TRY IT ▸
Report back each line of the records that contains the string "item".

EXERCISE MATERIAL ▸
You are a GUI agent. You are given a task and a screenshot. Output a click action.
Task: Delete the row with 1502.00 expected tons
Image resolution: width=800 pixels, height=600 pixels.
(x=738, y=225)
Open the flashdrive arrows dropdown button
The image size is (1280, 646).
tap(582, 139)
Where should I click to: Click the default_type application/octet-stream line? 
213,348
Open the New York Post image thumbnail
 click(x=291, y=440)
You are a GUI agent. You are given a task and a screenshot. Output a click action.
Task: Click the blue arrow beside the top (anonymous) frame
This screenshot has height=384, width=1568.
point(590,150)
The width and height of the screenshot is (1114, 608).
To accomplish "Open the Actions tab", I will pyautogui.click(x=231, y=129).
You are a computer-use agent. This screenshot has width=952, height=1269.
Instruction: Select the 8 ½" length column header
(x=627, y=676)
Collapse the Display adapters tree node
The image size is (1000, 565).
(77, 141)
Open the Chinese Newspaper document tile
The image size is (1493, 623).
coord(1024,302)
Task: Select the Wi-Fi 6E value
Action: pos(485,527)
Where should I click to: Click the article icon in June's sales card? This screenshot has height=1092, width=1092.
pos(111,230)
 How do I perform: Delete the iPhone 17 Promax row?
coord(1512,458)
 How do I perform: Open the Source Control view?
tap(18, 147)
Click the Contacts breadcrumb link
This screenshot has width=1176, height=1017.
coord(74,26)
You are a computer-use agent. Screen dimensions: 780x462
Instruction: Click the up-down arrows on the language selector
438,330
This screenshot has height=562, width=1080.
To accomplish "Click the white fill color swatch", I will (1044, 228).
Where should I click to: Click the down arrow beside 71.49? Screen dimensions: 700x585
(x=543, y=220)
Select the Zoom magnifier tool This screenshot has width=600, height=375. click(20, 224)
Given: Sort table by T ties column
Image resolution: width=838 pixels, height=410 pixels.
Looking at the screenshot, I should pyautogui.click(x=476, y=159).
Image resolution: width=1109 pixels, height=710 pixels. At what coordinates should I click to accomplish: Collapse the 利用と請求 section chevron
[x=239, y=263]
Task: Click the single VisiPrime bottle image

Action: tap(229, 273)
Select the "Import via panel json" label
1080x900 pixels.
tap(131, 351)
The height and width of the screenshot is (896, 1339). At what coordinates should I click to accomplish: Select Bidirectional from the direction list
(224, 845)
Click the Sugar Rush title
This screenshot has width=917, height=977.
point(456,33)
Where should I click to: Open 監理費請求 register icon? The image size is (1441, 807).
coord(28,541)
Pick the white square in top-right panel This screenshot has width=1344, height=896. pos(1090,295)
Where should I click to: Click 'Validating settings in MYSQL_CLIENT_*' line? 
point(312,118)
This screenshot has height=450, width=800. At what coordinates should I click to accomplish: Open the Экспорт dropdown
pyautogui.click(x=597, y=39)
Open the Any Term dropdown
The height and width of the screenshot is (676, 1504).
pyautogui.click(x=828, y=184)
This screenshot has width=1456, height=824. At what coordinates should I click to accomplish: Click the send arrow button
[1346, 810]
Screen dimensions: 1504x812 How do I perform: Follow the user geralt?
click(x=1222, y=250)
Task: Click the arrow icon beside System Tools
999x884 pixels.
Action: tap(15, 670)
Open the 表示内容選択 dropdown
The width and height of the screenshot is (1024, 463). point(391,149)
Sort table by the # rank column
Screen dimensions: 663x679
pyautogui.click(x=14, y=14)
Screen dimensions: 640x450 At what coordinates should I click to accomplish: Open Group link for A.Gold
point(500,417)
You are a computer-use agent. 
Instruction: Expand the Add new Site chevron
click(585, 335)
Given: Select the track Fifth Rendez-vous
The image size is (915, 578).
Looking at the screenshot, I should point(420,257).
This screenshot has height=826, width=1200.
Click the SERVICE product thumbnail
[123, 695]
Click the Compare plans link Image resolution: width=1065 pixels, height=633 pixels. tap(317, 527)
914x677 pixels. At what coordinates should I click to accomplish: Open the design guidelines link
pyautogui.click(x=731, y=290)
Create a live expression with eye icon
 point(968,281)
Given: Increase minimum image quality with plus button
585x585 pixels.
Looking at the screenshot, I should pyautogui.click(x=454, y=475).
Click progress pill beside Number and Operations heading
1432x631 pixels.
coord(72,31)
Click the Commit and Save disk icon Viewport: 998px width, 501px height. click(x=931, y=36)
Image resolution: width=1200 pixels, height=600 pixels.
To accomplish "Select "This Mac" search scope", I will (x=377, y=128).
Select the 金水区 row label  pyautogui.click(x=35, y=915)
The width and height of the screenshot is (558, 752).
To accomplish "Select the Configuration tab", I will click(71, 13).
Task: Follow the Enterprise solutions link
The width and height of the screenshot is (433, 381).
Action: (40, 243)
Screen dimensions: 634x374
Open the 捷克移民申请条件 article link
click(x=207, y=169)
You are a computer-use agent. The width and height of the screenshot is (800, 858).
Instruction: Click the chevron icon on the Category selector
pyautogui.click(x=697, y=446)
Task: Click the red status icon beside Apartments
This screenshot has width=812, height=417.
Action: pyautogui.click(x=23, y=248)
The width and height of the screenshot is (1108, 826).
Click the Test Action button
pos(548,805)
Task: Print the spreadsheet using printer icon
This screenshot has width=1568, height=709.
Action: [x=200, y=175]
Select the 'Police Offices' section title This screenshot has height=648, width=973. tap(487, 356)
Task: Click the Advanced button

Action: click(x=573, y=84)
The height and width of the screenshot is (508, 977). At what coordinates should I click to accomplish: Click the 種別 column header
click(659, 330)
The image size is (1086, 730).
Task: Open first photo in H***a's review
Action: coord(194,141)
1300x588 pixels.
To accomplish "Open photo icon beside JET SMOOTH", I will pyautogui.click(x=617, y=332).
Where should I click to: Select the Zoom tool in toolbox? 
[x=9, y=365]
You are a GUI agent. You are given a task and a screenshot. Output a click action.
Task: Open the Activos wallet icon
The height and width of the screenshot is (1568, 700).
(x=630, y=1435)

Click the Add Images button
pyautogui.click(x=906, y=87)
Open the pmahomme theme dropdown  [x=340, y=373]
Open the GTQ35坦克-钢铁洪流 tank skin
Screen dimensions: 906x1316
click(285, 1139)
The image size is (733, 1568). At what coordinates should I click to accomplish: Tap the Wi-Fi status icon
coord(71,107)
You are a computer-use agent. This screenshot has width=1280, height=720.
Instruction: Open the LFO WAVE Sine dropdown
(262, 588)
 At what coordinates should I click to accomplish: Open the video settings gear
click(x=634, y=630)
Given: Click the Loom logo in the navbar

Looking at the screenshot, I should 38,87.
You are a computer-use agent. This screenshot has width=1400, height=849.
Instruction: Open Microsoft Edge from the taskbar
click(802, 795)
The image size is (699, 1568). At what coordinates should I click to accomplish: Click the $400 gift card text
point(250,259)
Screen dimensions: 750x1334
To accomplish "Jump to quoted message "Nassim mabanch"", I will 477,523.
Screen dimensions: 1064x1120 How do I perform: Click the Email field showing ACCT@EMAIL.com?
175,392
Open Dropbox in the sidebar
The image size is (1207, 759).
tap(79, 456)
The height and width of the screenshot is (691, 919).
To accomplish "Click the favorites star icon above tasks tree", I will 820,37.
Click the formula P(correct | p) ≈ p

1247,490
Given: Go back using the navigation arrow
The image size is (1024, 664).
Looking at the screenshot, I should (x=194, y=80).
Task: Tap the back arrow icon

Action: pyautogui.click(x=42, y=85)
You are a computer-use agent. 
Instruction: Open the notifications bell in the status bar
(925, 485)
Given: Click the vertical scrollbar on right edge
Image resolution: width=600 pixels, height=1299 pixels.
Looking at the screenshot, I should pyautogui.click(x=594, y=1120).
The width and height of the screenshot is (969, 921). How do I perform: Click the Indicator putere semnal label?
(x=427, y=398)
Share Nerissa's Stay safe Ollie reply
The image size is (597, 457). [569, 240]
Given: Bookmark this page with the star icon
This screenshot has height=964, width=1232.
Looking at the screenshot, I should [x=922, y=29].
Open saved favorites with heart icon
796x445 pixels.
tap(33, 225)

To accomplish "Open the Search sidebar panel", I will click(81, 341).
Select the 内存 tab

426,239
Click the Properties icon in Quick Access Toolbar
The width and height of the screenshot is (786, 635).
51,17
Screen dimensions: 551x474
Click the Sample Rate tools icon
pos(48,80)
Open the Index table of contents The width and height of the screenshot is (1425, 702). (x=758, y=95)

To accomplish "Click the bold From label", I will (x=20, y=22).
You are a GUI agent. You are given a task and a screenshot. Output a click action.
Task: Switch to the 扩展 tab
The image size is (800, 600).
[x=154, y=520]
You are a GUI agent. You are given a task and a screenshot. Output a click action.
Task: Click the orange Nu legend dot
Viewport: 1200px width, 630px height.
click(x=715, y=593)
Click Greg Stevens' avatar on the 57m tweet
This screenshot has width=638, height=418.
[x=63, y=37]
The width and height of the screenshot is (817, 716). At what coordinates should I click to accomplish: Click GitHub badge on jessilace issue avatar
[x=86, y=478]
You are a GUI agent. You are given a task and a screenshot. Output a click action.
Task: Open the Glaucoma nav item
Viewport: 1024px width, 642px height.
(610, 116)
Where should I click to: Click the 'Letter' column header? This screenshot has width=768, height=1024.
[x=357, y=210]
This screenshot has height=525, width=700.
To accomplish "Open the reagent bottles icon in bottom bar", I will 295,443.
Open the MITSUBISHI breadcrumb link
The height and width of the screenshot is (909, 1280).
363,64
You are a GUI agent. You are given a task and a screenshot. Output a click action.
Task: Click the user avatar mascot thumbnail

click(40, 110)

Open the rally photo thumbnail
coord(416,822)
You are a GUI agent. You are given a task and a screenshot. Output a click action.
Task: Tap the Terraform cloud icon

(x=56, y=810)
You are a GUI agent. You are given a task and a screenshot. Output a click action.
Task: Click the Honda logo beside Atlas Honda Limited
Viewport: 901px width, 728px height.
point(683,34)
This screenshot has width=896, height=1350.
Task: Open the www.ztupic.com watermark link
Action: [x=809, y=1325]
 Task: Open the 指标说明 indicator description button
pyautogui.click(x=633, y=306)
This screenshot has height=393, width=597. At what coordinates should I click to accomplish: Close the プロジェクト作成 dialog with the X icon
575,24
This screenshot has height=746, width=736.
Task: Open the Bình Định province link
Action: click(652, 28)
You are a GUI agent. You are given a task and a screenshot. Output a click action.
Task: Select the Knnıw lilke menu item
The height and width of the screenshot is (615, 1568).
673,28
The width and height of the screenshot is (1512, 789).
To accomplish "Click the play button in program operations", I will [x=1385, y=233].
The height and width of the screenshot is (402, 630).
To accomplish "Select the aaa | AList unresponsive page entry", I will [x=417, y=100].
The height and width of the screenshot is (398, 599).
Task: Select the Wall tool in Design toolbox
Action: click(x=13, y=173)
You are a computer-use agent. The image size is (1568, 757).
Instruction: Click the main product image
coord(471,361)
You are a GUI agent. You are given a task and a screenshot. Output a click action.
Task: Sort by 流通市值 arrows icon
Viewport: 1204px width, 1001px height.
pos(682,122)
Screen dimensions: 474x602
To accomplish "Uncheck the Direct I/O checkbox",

ANSWER AREA ▸
Task: Open the Glaucoma nav item
Task: Select the Knnıw lilke menu item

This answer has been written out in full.